→ **TASK DIRECTIONS**: A single figure is required: the number of lines below in which the word "Policy" occurs.

====

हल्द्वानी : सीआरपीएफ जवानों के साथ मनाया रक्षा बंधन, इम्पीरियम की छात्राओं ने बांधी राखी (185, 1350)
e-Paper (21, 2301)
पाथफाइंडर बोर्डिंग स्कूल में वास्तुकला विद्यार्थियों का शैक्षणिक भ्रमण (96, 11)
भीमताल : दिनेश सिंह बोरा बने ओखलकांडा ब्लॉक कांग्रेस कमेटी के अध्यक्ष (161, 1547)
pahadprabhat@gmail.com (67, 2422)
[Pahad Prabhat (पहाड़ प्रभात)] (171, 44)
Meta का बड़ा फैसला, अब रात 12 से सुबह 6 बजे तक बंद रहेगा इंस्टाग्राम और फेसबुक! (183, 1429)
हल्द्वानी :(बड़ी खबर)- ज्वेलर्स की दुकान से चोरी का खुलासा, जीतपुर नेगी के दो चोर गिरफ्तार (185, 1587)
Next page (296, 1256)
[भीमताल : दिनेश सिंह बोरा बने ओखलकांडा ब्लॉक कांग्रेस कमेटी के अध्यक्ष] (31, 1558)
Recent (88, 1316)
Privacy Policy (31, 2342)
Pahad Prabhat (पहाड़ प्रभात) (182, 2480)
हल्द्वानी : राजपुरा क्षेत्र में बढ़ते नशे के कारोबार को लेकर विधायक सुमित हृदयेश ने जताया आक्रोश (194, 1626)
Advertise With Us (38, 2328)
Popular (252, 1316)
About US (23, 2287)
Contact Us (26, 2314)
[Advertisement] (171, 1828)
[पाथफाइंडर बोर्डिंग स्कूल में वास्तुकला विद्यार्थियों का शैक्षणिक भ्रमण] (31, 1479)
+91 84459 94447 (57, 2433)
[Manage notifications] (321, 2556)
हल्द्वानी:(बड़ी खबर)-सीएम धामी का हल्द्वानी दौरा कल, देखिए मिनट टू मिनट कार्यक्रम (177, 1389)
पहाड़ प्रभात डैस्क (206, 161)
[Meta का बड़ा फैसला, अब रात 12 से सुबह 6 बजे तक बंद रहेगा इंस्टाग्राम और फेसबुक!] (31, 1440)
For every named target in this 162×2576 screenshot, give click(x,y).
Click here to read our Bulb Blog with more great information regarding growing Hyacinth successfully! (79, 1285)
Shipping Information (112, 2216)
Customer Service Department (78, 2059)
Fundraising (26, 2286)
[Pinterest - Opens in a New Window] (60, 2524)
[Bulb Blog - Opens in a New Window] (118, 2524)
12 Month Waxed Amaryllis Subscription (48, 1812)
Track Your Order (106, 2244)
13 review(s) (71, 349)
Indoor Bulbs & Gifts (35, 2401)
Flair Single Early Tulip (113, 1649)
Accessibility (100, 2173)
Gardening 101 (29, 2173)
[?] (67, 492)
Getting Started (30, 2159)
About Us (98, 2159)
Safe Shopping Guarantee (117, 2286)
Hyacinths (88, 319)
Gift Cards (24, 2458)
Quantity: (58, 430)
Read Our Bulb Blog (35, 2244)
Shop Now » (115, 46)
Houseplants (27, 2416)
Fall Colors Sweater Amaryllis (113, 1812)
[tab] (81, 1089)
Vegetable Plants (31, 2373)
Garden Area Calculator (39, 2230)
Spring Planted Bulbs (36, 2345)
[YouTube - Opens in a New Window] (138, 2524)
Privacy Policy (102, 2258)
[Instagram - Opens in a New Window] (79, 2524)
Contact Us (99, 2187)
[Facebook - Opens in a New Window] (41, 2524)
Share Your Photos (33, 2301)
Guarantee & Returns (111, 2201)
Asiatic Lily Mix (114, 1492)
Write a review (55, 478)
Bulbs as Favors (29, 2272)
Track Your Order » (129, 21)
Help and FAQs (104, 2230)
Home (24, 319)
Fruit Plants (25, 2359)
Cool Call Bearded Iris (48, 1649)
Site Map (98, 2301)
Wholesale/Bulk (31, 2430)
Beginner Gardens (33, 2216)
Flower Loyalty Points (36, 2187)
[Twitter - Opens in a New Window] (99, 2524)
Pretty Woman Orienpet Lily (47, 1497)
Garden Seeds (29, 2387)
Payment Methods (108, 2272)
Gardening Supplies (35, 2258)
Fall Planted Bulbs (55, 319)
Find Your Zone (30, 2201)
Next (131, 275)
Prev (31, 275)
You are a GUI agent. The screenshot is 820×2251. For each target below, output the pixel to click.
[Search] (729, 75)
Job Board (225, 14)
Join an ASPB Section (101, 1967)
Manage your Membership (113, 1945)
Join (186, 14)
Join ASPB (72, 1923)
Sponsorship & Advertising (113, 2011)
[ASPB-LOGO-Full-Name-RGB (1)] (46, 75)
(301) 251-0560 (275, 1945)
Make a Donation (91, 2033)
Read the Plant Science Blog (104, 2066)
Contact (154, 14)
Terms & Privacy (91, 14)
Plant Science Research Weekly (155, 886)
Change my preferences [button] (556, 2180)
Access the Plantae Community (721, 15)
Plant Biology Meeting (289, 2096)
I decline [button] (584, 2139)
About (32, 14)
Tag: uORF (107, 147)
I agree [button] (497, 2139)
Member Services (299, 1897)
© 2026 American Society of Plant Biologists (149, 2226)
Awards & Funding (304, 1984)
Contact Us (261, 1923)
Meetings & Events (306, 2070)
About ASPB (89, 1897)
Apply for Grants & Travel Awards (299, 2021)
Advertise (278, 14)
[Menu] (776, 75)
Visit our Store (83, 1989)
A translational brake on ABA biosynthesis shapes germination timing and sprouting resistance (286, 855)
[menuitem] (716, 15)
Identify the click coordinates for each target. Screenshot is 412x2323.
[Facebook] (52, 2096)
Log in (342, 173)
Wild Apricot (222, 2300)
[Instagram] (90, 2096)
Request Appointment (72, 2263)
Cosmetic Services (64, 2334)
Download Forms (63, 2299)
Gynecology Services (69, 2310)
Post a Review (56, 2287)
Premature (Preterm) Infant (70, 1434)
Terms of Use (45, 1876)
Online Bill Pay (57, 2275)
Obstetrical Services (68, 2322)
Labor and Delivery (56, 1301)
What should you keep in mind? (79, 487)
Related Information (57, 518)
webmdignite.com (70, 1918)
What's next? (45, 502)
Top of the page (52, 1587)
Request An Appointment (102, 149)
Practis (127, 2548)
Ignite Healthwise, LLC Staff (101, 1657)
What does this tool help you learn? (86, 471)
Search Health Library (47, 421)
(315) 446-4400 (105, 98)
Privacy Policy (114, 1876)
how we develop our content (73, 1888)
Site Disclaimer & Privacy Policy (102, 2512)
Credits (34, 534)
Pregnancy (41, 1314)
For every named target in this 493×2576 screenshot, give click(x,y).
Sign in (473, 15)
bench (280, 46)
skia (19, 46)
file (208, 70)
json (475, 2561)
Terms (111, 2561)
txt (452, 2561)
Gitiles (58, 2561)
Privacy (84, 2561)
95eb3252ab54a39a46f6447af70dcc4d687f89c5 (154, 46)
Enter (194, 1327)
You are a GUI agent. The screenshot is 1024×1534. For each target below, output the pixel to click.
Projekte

====

→ **SOLVED EXERCISE**: 4